===== Given information =====

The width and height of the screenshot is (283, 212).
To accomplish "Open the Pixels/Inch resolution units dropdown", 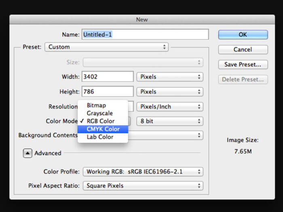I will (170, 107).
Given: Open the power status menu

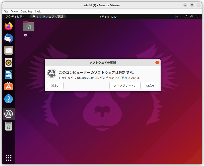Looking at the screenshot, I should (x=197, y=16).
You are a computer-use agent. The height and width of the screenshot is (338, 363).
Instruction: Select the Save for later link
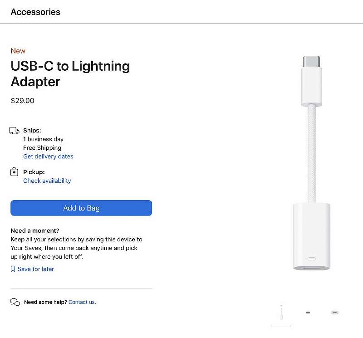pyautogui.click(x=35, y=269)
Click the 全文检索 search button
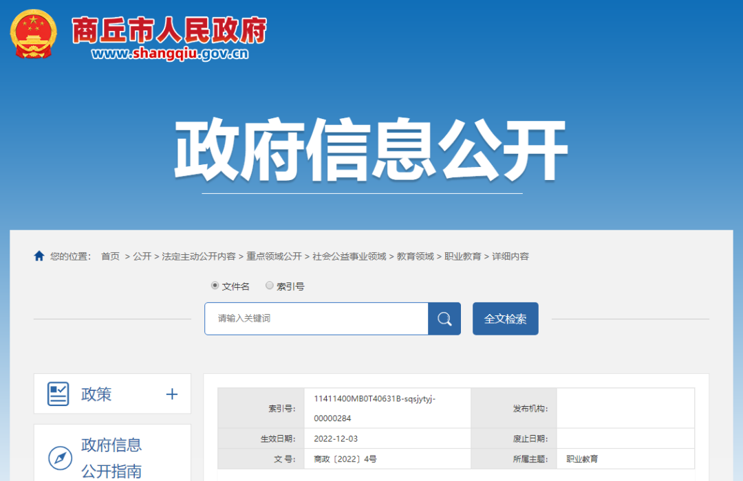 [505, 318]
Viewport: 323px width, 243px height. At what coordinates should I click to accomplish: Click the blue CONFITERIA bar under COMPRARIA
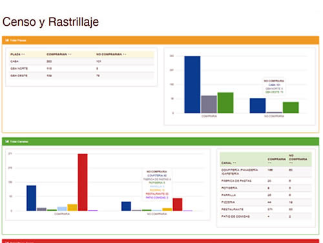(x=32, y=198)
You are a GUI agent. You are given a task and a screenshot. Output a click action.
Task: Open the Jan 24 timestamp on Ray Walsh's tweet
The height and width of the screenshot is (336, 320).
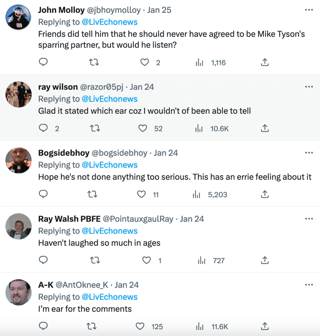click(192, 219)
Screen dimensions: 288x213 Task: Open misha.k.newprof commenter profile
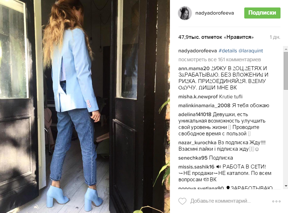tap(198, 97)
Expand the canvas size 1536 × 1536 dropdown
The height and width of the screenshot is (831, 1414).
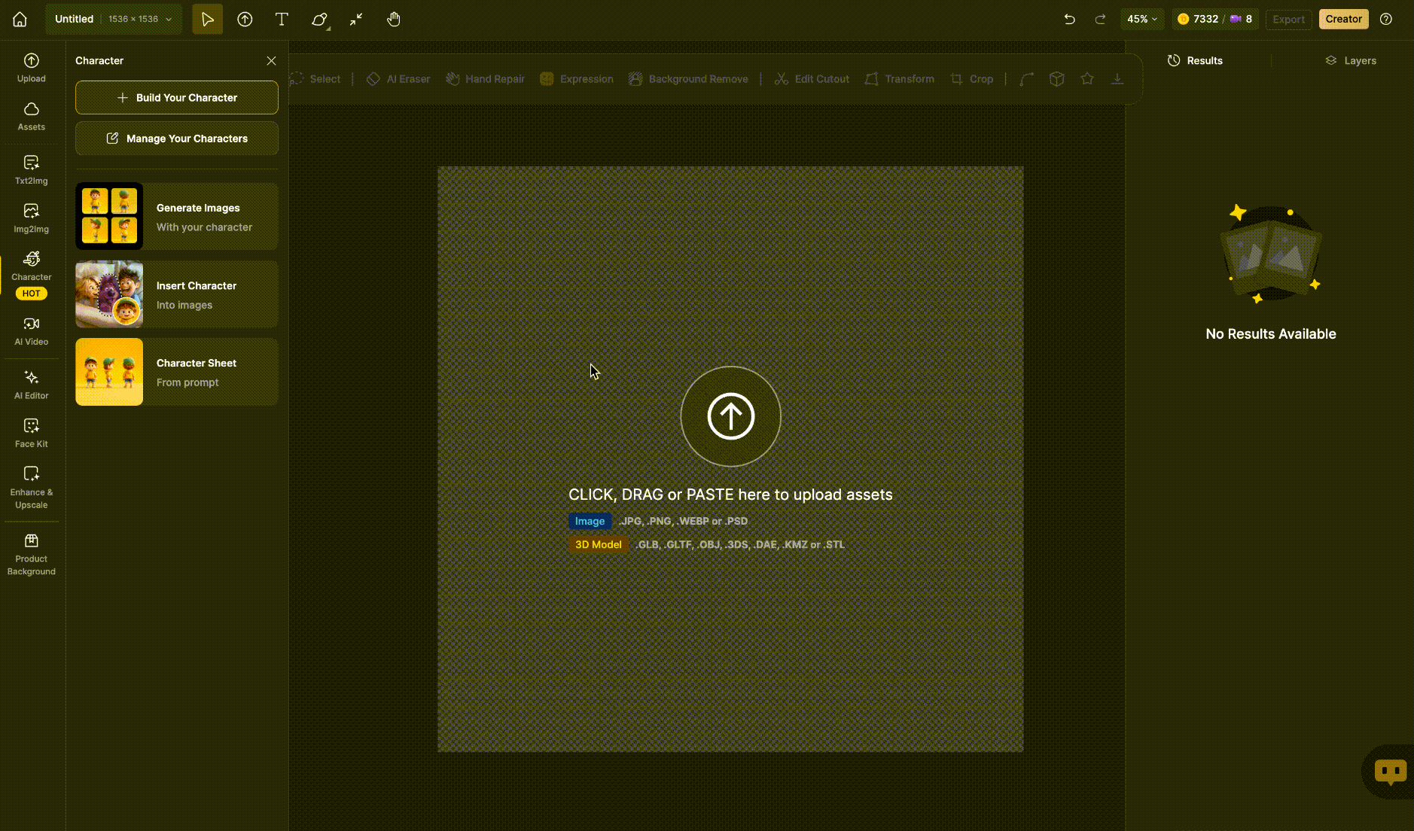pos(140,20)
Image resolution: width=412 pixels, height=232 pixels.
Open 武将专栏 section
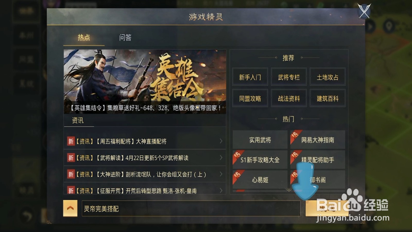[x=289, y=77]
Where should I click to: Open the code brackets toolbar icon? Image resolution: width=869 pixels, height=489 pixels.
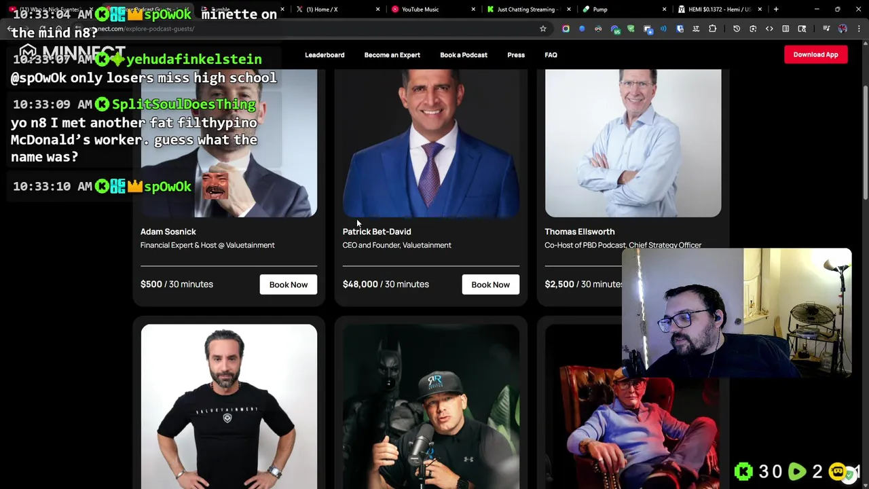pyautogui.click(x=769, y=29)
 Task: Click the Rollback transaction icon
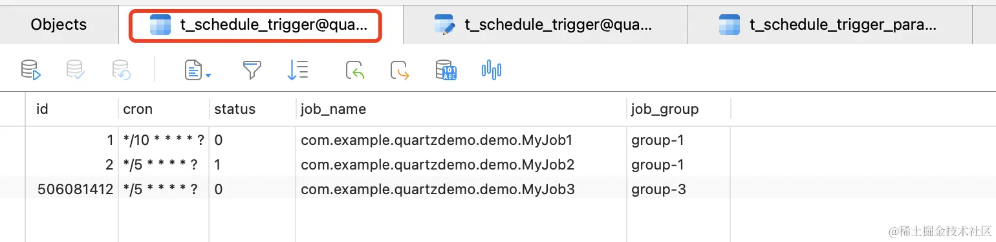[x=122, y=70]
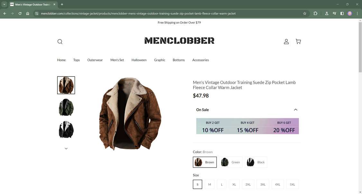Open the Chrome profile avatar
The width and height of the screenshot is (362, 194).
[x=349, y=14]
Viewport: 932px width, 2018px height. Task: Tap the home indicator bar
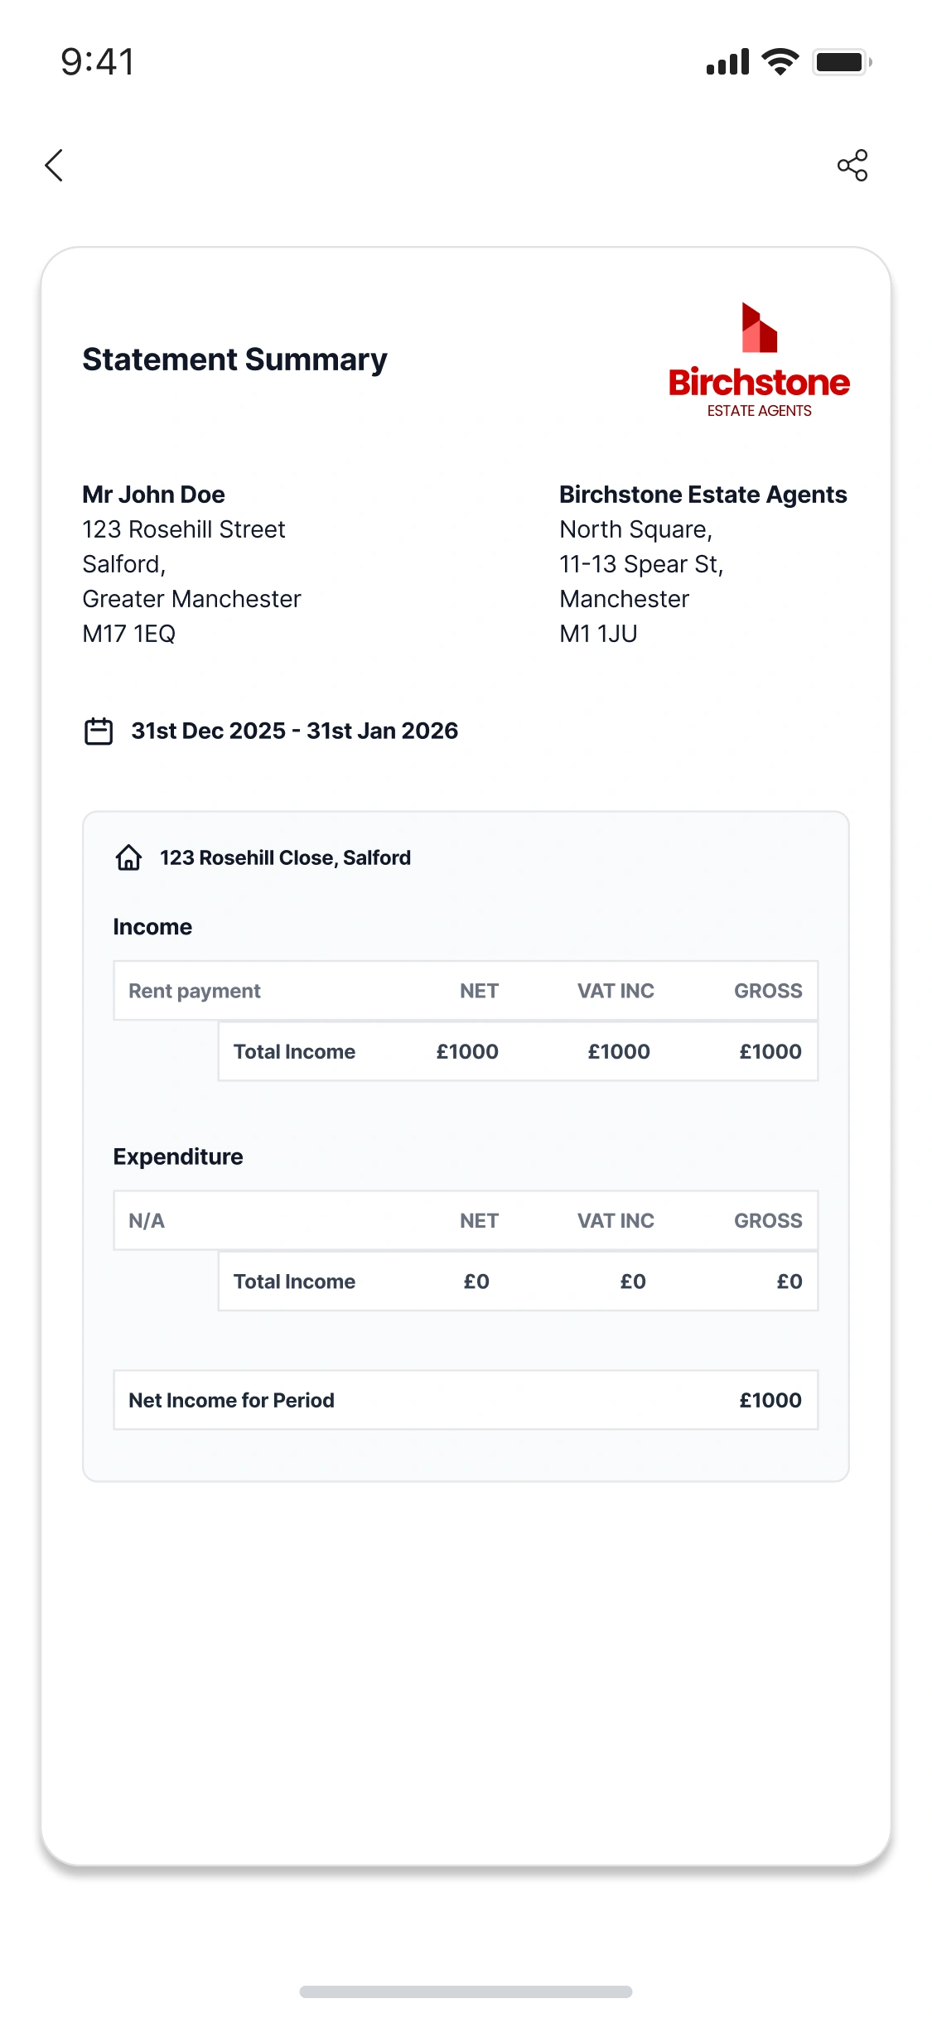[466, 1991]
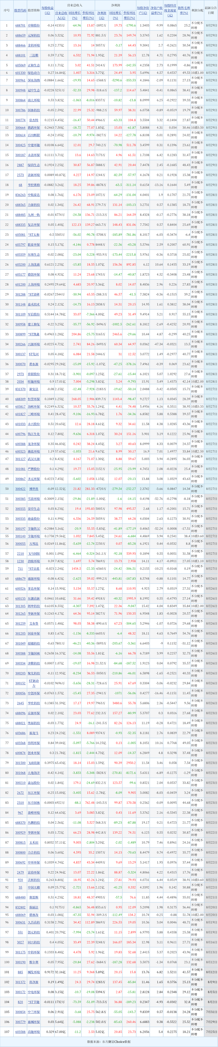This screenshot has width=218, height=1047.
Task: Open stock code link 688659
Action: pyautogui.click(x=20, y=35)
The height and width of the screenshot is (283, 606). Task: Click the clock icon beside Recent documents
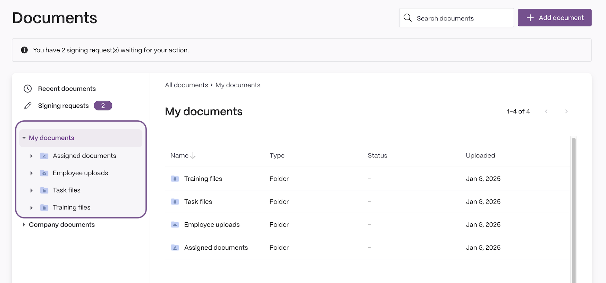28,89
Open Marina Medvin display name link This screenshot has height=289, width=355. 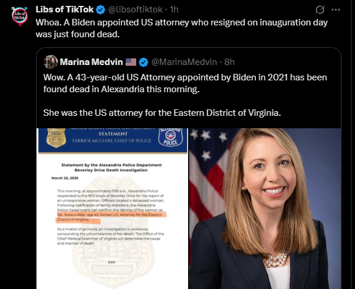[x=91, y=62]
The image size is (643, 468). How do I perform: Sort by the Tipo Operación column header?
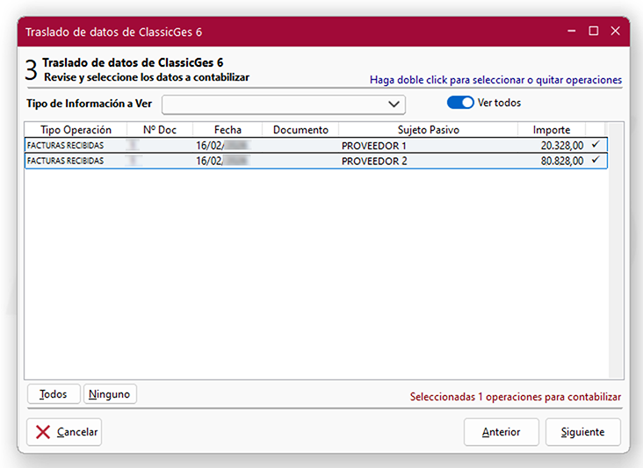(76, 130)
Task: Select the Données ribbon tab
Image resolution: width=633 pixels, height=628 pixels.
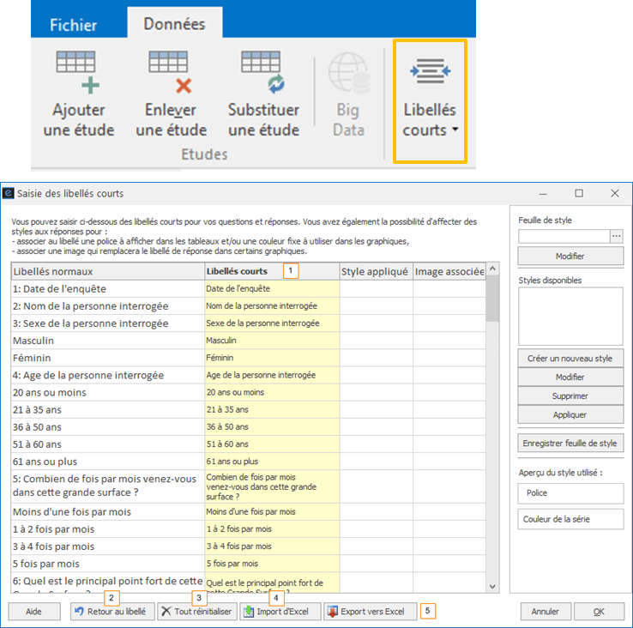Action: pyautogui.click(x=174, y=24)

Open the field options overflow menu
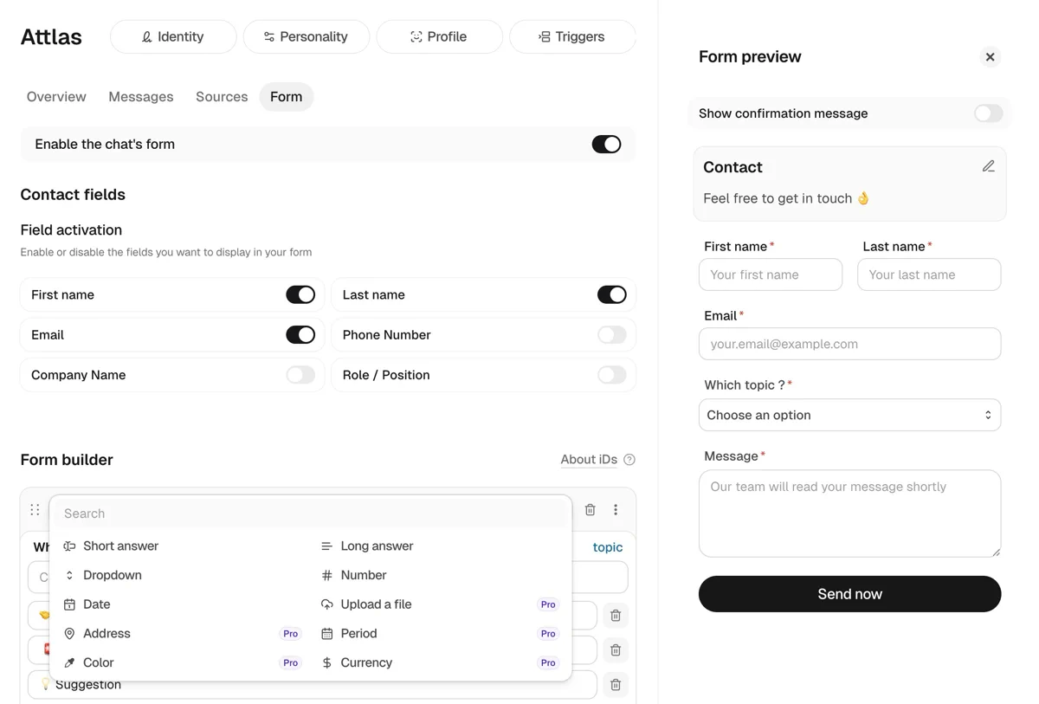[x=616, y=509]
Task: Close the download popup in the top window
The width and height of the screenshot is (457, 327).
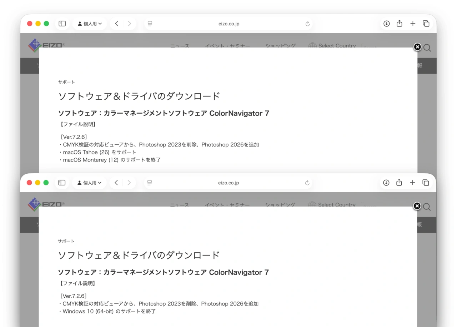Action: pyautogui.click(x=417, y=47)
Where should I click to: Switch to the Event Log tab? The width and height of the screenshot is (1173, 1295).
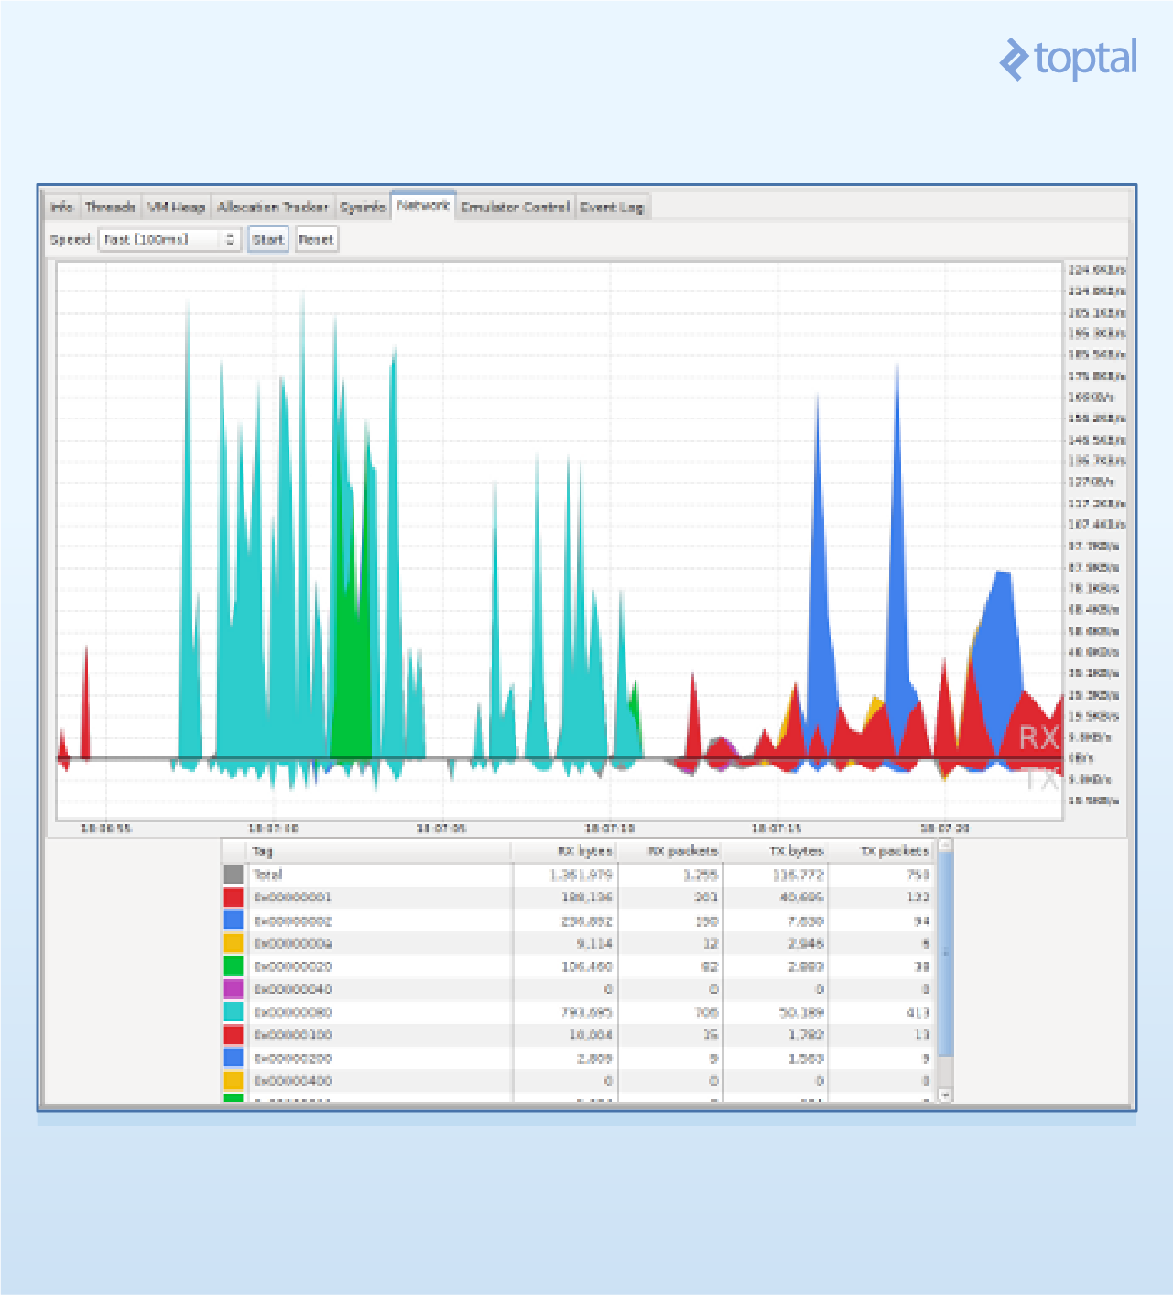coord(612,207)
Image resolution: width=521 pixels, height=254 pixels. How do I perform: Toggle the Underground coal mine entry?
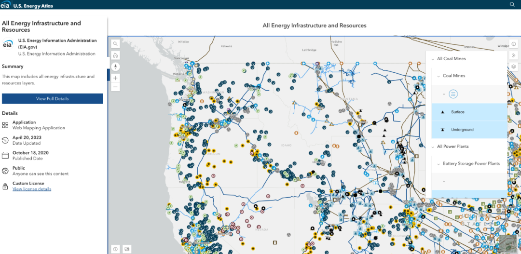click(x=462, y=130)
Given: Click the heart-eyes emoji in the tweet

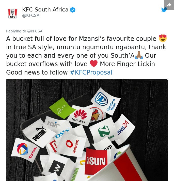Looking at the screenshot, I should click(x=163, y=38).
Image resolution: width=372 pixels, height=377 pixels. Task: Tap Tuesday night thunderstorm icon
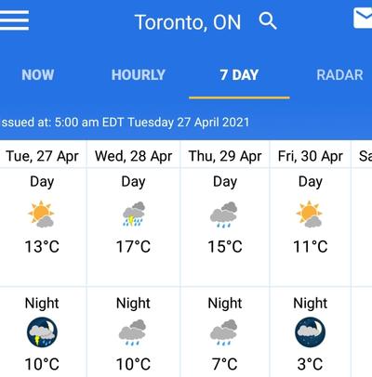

=====

Task to carry out:
The answer should consist of every line from the listing above that includes the word "agent".

Final answer:
You are a computer-use agent. The height and width of the screenshot is (338, 363).
You are a GUI agent. You are given a task and a screenshot. Output a click action.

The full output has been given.